━━ DATA LISTING

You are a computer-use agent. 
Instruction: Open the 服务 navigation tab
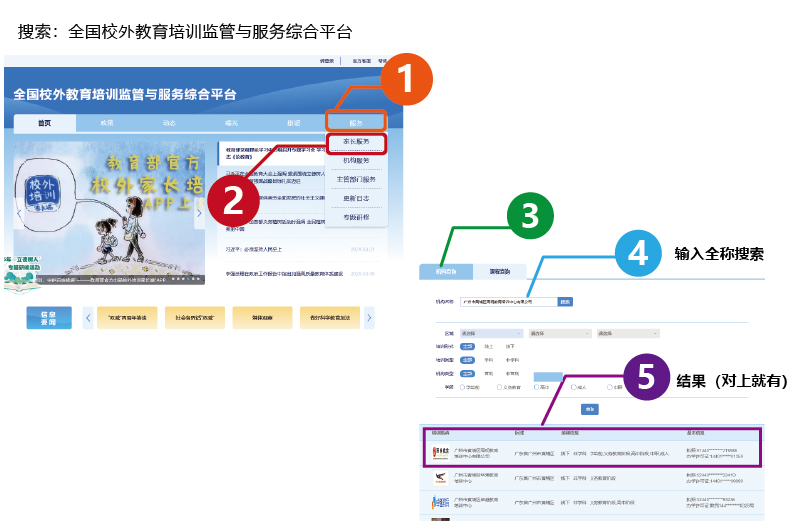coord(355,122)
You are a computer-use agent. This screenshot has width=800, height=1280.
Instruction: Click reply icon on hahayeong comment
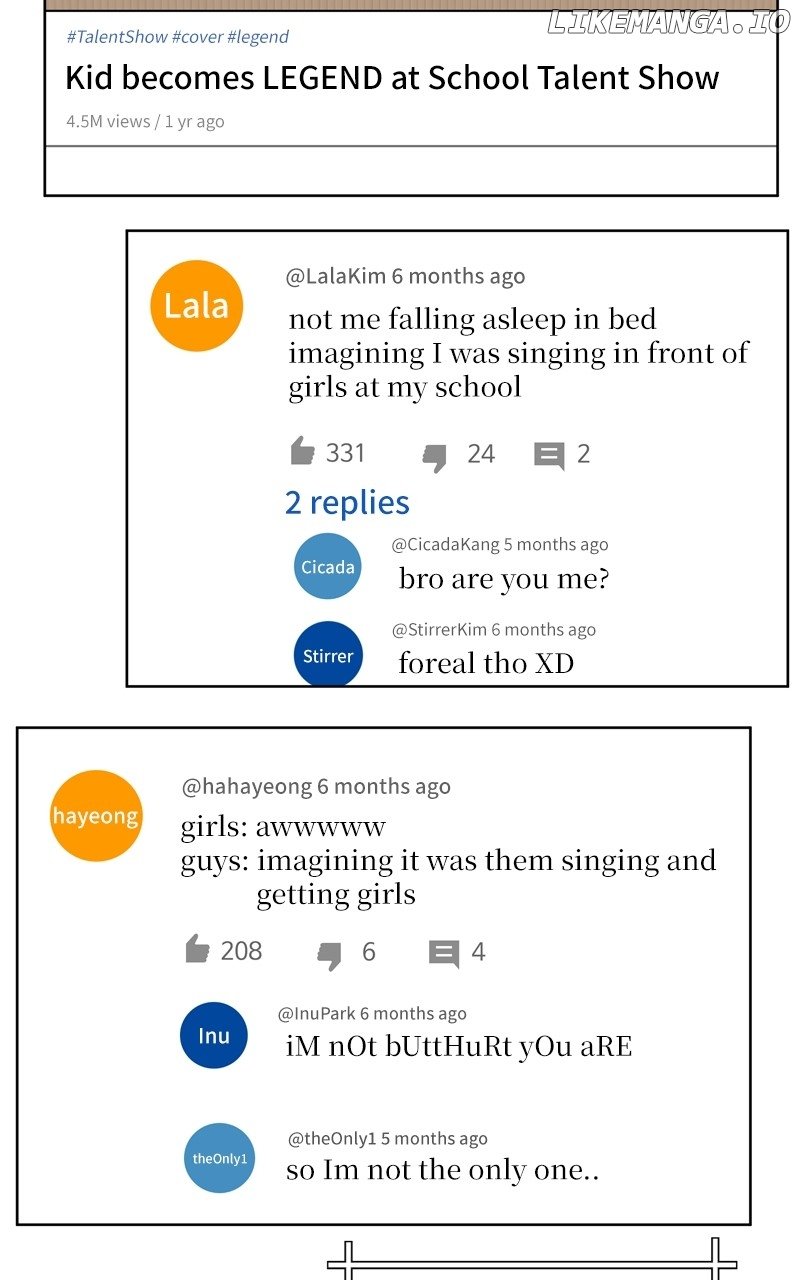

━━━━

Could you please repeat the entries above exactly, with every picture left out?

* **EXPECTED ANSWER**:
You are a computer-use agent. 
Instruction: Open the 服务 navigation tab
coord(355,122)
You are a computer-use agent. This screenshot has width=800, height=1280.
Instruction: Click reply icon on hahayeong comment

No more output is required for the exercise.